Intel is moving away from their smt, hyperthreading, in their latest chips. Smt is only really a benefit if you can’t make full use of your execution units with a single thread (and you would be able to with more). It’s an architectural consideration and assuming apple silicon is making good use of its resources like it’s alus without smt then there’s no point in adding it
 
You know what could be an interesting strategy? Let’s say you had P/M/E cores (E-cores optional), then do the opposite of what Intel did and prioritize ST performance on P-core, ST (Integer) efficiency on the E-core, and MT throughput with SMT on the M-cores. I’m not saying go full POWER8 on the M-cores but really optimize them for SMT2. ST and lightly threaded processes wouldn’t suffer because you’d have the P-cores and you’d be accentuating the point of the M-cores, giving them more omph in their desired context. And then optional E-cores to clean up any low power background tasks.

What do people think?
 
I’m not saying go full POWER8 on the M-cores but really optimize them for SMT2.
POWER10 has SMT8. That is, one core can run 8 threads, and apparently pretty well, though mostly just for handling server-type loads. I am not sure how server work compares to the kind of personal workloads that Apple is primarily targeting.

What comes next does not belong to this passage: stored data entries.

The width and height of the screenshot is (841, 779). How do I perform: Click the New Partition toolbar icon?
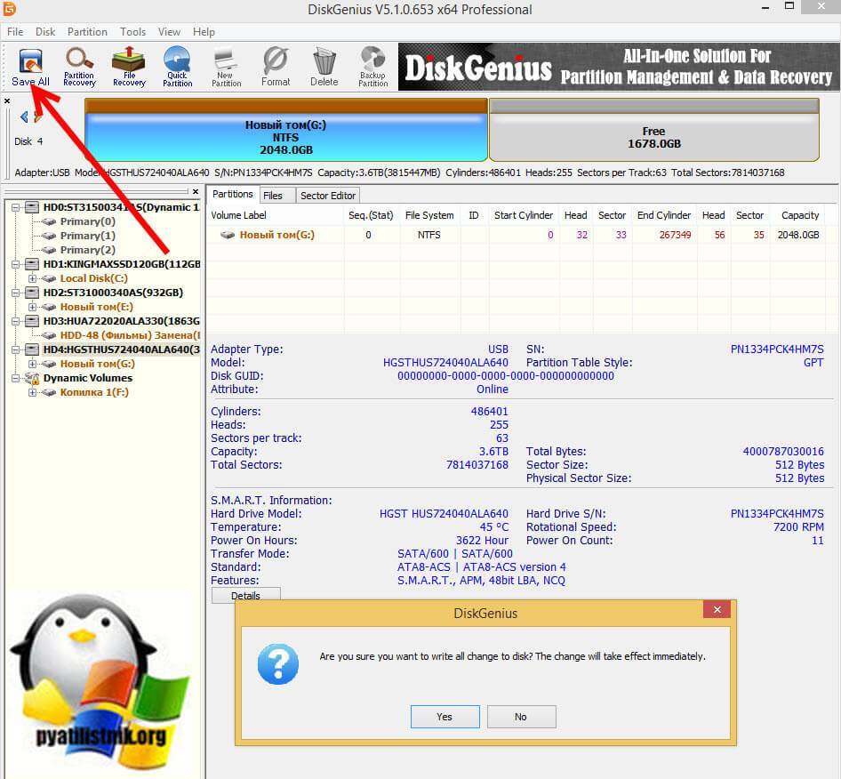[226, 67]
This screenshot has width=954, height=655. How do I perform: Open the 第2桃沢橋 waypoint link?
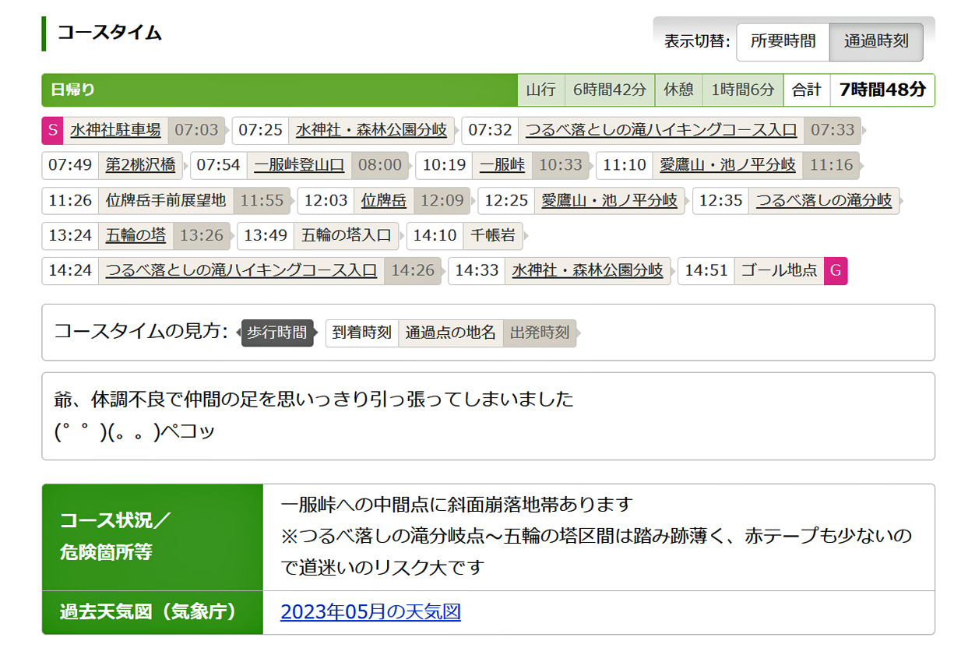pyautogui.click(x=141, y=165)
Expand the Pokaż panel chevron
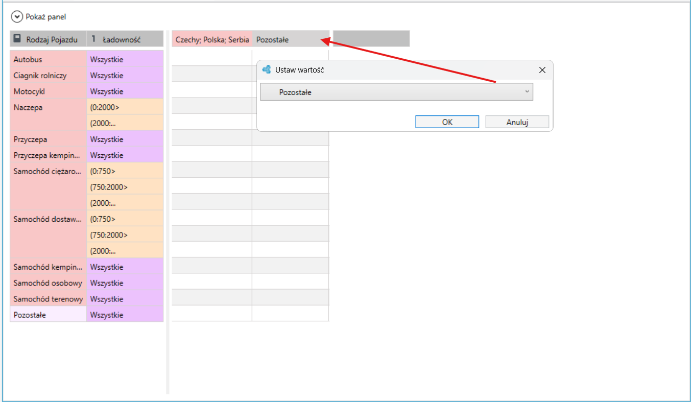The width and height of the screenshot is (691, 402). tap(17, 17)
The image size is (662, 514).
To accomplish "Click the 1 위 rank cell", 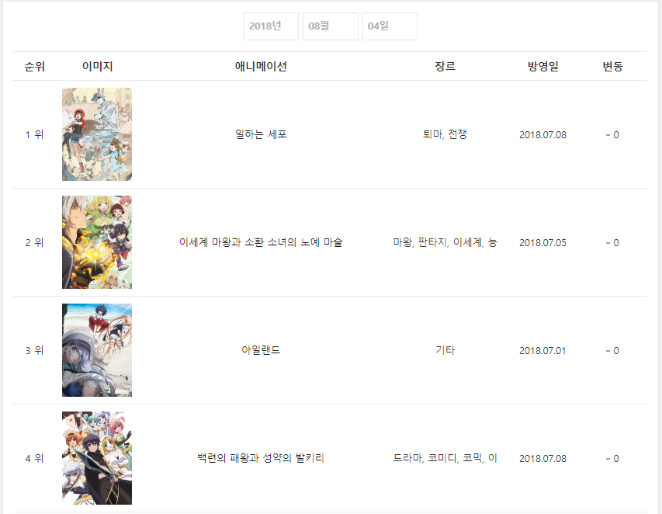I will (35, 135).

Conceivable, Apple could build a unified core architecture to run a bunch of threads in a single MT core, and make one core for all its processors, fusing off capacity for the lower-end models. It might even be somewhat more secure than SMT2 (less vulnerable to side channel attacks, due to the overall traffic noise). But, the C/B would probably be too high to justify it for their product lines.
 
POWER10 has SMT8.
So does POWER8. :) POWER7 had 4 threads per core.
That is, one core can run 8 threads, and apparently pretty well, though mostly just for handling server-type loads. I am not sure how server work compares to the kind of personal workloads that Apple is primarily targeting.
Aye that’s why I’m not sure if they’d want to go that far as to have 8 threads in a single core.
Conceivable, Apple could build a unified core architecture to run a bunch of threads in a single MT core, and make one core for all its processors, fusing off capacity for the lower-end models. It might even be somewhat more secure than SMT2 (less vulnerable to side channel attacks, due to the overall traffic noise). But, the C/B would probably be too high to justify it for their product lines.
Interesting idea.
 
Conceivable, Apple could build a unified core architecture to run a bunch of threads in a single MT core, and make one core for all its processors, fusing off capacity for the lower-end models. It might even be somewhat more secure than SMT2 (less vulnerable to side channel attacks, due to the overall traffic noise). But, the C/B would probably be too high to justify it for their product lines.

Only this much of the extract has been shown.